The Bank of England’s Money and Credit Report for March 2021 shows net mortgage borrowing at £11.8 billion – the highest level on record, beating the £10.4 million mark set back in 2006. Gross lending also rose to record levels, at £35.6 billion. These new records are thought to be due to the fact that the stamp duty holiday was initially expected to end in March, although this has since been extended to the end of June 2021.

Although the number of mortgage approvals during the month (82,700) was lower than the peak of 103,100 from November 2020, this area continues to show strong signs of recovery, with the latest figure still being higher than the 73,000 recorded in February 2020. Re-mortgage approvals remained relatively constant, at 34,800.

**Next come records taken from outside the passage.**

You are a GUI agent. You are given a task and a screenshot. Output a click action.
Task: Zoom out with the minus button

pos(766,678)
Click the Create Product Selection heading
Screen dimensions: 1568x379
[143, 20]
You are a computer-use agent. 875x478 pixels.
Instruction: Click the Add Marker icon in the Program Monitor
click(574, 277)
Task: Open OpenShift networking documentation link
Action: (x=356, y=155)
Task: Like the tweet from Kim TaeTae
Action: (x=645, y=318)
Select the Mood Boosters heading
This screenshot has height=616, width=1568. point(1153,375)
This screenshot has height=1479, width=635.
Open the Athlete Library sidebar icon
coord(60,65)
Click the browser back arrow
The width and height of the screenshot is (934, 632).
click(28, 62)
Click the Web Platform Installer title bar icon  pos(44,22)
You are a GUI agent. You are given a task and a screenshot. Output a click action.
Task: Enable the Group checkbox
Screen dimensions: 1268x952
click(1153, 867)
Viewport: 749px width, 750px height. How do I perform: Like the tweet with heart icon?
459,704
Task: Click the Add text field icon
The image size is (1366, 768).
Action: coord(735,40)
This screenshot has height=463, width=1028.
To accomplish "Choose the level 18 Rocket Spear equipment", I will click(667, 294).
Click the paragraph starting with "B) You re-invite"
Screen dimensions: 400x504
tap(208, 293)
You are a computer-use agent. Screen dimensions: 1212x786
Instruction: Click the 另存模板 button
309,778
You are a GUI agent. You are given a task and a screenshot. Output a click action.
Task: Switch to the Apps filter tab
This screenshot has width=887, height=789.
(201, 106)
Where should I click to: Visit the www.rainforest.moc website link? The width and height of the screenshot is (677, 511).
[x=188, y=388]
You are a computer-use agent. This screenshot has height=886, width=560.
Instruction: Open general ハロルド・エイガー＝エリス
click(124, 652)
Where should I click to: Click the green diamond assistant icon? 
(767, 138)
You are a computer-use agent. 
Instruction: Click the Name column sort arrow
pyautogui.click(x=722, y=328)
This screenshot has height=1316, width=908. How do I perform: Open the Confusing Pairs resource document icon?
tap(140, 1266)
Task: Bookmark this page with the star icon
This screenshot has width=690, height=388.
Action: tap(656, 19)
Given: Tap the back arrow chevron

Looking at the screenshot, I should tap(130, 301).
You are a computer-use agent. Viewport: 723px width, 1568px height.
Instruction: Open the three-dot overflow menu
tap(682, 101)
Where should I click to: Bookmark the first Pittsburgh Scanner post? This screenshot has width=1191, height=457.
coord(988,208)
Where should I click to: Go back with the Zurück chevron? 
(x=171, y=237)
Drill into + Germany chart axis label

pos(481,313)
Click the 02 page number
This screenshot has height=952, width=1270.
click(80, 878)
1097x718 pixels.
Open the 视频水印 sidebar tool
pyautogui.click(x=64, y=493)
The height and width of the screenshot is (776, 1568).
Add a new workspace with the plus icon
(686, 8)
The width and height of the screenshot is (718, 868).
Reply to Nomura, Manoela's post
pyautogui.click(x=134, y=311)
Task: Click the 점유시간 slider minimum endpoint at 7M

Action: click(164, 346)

The effective rate on new mortgage approvals stands at 1.95%, an increase of 0.04% compared to February’s figure, and 0.23% higher than the all-time low recorded in August 2020. The effective rate on outstanding mortgages remains largely unchanged, at 2.08%.

Net repayments of credit in March were £0.5 billion, which is now significantly lower than the £1.9 billion average monthly net repayment over the last 12 months. March 2020 saw net repayments of as much as £4.1 billion, so in this sense repayment levels have fallen by seven-eighths over the last year.

Annual growth in the consumer credit market remains negative, at minus 8.6%, but this is an improvement on the minus 10% figure reported in February 2021.

The effective rate on new personal loans stands at 5.03%, substantially lower than the 7.03% rate seen just 13 months previously.

The effective rate on credit card borrowing is 18.01%, 0.17% lower than in February. For interest-charging overdrafts, the effective rate stands at 20.31%, down by six basis points.

Although interest rates remain at historically low levels – here the effective rate is 0.49% – an additional £16.2 billion was deposited by UK savers during March. The average amount deposited during each of the previous 12 months was £15.2 billion.